• _Exercise description_
Scan the records below for the word "agent". Copy each line where it appears.

Provided records: Begin

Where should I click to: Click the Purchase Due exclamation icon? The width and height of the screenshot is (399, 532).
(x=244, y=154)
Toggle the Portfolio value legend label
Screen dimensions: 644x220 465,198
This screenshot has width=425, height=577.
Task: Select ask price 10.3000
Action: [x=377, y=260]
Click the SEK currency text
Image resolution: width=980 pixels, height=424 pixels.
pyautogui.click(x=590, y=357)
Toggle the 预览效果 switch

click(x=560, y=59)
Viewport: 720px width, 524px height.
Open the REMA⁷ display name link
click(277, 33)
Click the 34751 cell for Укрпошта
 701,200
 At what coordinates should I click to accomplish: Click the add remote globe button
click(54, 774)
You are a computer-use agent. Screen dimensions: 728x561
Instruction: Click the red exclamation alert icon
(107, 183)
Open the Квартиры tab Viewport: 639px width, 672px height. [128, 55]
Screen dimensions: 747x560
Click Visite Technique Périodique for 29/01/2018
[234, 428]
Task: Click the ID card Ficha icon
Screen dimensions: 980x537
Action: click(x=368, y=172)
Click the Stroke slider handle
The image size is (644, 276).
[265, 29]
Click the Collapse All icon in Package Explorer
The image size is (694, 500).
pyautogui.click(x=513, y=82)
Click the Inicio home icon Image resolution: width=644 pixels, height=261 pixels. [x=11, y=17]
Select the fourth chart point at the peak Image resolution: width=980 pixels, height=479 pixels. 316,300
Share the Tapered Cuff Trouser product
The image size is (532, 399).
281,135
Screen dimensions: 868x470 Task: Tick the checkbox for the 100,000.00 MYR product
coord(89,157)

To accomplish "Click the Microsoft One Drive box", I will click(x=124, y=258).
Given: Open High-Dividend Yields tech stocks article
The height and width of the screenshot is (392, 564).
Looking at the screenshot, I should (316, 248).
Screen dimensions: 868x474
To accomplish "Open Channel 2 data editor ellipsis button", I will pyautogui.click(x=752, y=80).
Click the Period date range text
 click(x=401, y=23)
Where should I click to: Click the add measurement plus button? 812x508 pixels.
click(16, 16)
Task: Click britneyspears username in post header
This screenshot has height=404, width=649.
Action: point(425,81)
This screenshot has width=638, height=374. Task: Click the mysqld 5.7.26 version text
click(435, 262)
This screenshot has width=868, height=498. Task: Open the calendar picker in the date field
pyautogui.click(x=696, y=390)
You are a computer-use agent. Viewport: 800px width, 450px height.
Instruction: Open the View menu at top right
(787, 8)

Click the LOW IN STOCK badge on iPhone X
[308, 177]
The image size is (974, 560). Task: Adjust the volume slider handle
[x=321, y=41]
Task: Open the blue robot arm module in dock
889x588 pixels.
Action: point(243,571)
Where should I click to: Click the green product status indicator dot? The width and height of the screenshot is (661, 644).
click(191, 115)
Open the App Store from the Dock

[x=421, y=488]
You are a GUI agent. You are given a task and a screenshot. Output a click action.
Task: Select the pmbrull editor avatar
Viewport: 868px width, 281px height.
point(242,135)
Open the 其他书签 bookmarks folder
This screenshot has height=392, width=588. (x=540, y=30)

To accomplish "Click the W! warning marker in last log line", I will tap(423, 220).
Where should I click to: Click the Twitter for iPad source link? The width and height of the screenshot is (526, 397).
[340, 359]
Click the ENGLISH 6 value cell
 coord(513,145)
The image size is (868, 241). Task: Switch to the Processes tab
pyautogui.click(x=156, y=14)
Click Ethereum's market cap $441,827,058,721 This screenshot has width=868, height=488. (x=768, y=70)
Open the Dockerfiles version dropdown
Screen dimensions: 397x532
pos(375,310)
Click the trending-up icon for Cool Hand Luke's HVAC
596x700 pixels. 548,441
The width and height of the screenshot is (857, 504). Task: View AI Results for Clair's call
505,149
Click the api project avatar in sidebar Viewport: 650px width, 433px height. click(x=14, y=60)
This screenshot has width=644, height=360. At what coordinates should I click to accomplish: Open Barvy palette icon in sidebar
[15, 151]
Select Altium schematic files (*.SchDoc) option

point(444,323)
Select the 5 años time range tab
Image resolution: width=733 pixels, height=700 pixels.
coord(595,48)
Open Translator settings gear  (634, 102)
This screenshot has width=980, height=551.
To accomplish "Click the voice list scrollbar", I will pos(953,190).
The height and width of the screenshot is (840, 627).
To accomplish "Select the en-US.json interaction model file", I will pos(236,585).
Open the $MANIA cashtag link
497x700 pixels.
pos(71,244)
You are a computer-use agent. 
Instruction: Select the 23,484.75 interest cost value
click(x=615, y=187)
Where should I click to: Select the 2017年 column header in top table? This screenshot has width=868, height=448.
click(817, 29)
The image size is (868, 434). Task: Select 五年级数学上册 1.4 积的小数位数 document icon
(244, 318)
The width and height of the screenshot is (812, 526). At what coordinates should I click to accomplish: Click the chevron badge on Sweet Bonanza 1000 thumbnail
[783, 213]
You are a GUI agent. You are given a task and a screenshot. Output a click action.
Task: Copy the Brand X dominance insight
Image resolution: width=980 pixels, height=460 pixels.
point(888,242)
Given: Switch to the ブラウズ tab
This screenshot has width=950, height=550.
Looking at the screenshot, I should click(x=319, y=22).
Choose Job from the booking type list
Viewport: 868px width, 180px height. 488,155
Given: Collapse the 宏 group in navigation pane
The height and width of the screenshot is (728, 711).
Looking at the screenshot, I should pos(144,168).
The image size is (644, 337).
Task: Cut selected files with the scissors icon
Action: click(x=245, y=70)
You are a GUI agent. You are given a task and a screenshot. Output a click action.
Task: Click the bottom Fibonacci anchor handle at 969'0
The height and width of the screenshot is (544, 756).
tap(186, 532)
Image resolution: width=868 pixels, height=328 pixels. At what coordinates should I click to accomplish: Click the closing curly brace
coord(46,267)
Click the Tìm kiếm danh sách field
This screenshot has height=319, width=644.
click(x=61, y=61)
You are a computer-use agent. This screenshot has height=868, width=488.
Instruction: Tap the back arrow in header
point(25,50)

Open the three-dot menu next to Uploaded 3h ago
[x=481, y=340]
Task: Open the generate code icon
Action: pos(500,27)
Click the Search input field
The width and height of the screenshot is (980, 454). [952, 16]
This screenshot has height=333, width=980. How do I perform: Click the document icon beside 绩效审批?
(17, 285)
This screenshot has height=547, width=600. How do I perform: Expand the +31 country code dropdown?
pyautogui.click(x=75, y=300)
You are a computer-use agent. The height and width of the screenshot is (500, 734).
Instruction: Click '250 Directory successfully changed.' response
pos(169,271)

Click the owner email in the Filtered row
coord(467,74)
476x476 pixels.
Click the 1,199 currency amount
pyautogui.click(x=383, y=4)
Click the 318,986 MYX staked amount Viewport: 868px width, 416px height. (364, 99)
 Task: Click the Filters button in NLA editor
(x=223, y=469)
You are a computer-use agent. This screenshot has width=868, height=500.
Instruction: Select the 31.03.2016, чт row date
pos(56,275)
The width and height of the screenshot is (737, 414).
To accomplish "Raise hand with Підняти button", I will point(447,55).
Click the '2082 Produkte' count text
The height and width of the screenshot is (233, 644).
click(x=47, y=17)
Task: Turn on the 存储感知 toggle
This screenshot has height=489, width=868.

Provided records: End

• _Your solution_
You are a computer-use agent. Screen dimensions: 728x561
You are a computer-use agent. Viewport: 800px width, 450px height.
You are a GUI agent. You are given a task and a screenshot. Output a click action.
You are a computer-use agent. 
You are a GUI agent. You are given a task and a screenshot. Output a click action.
You are a GUI agent. You are given a task and a screenshot. Output a click action.
You are a computer-use agent. This screenshot has height=868, width=488.
You are a computer-use agent. The height and width of the screenshot is (500, 734).
You are a computer-use agent. This screenshot has width=868, height=500.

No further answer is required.